A Supreme Moment


The crowd outside the Supreme Court last Friday was the perfect picture of America in the days since the election–loud, bawdy and rude. A scrappy throng of Bush and Gore supporters, kept carefully at bay by a team of uniformed officers, waved their signs–sore loserman!–and shouted their slogans–"G.W.B., how many votes did you steal from me?" Inside the muted, high-ceilinged marble temple, the scene was more like opening night at the Kennedy Center. In the days before the hearing, all of elite Washington had gently elbowed for scarce tickets to the hottest show in town. Caroline Kennedy Schlossberg chatted with her uncle, Sen. Ted Kennedy, who mingled with legal lion Lloyd Cutler and Sen. Orrin Hatch. Al Gore’s children were there, taking it in from the good seats.

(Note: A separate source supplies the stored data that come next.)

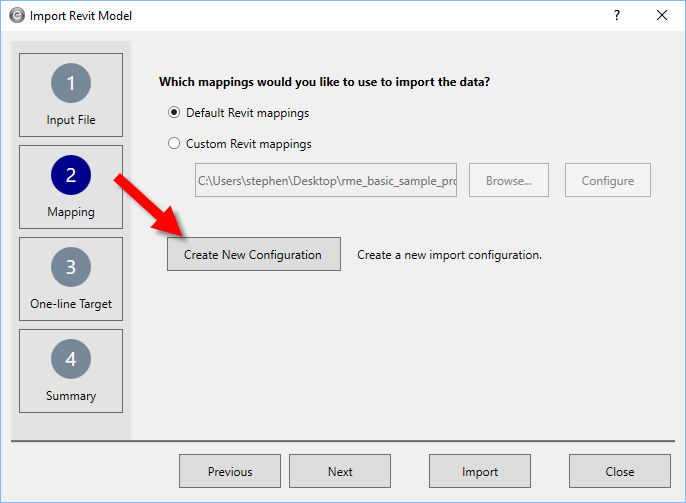
Task: Click Create New Configuration
Action: coord(253,255)
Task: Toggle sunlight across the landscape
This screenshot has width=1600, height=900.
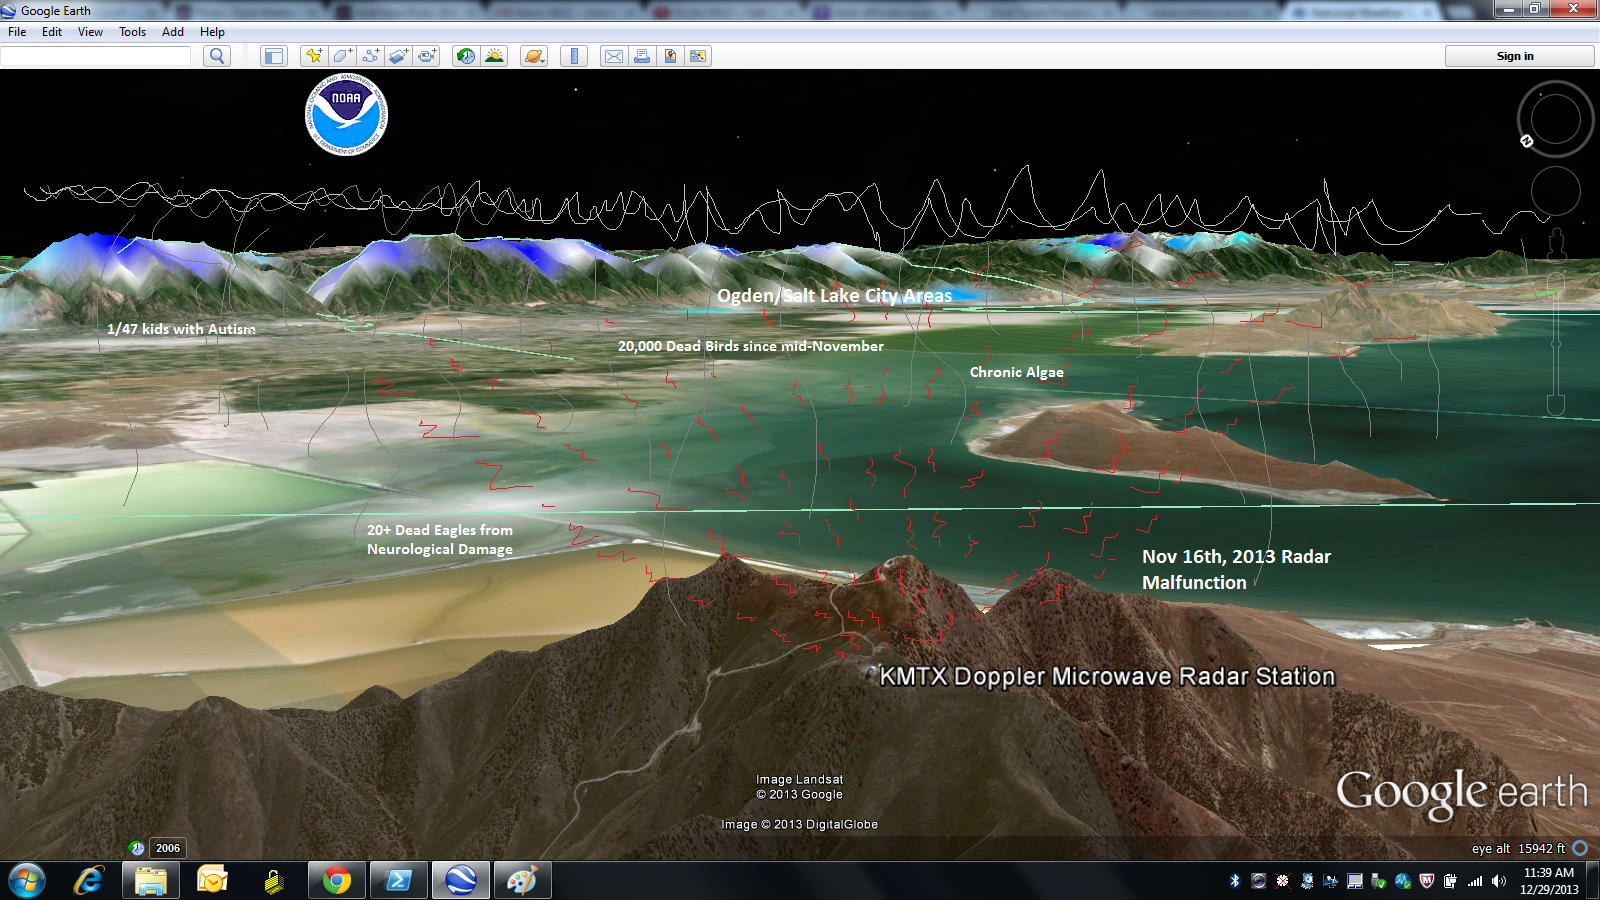Action: pyautogui.click(x=494, y=56)
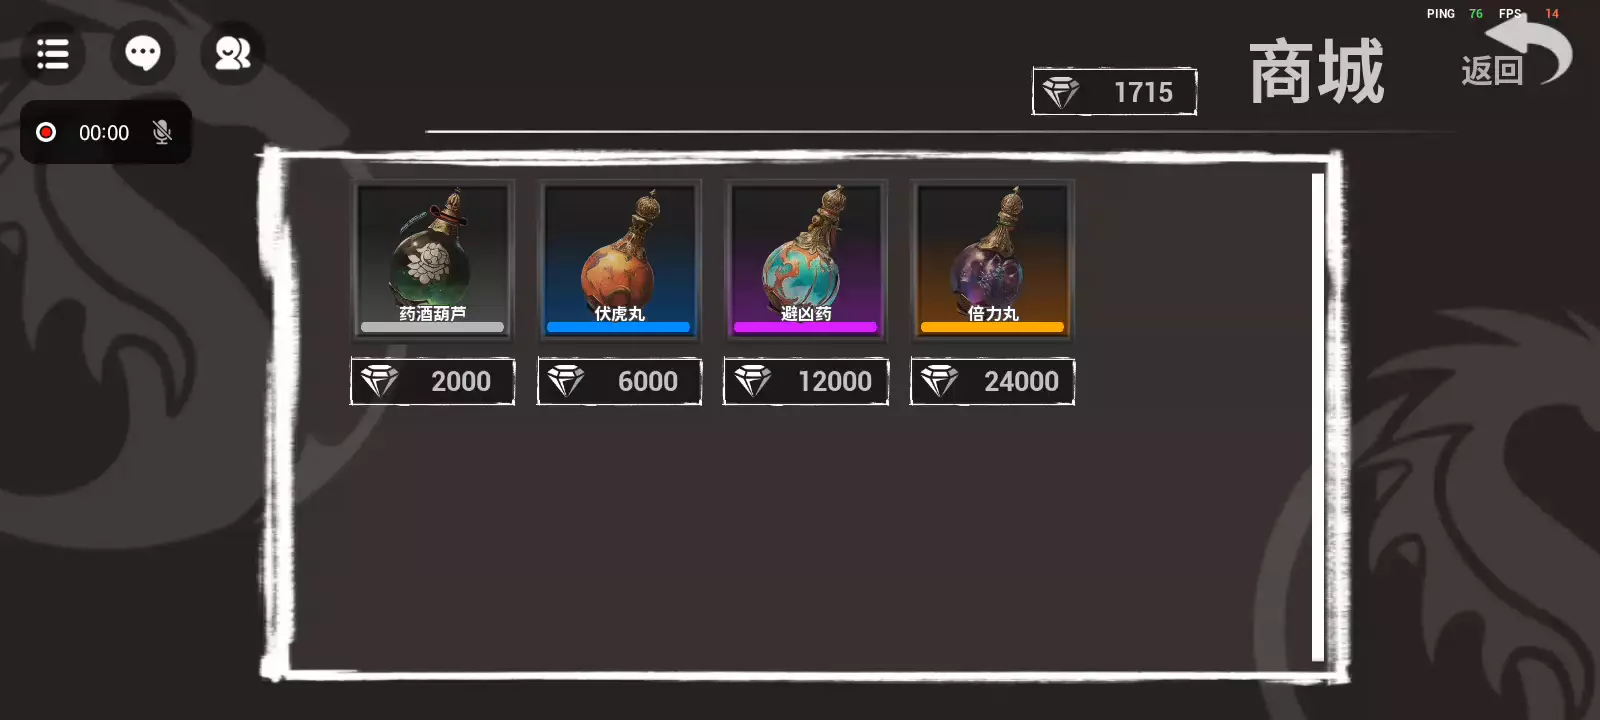This screenshot has height=720, width=1600.
Task: Select the 药酒葫芦 item thumbnail
Action: point(432,260)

At a few seconds before 10, the cocktail-party chatter was quickly hushed, and soon forgotten, as the nine justices appeared on the elevated bench and the arguments began. Ninety long, combative minutes later, the early predictions that the court would bring quick finality to the election mess seemed unlikely indeed. So did the confident assertions by the Gore camp and so many legal "experts" that the justices would slap down Bush’s case and side overwhelmingly with the Florida Supreme Court–paving the way for more recounts that might put the vice president over the top. Once again this case reminded us of the immutable truth about the court: Predict at Your Peril.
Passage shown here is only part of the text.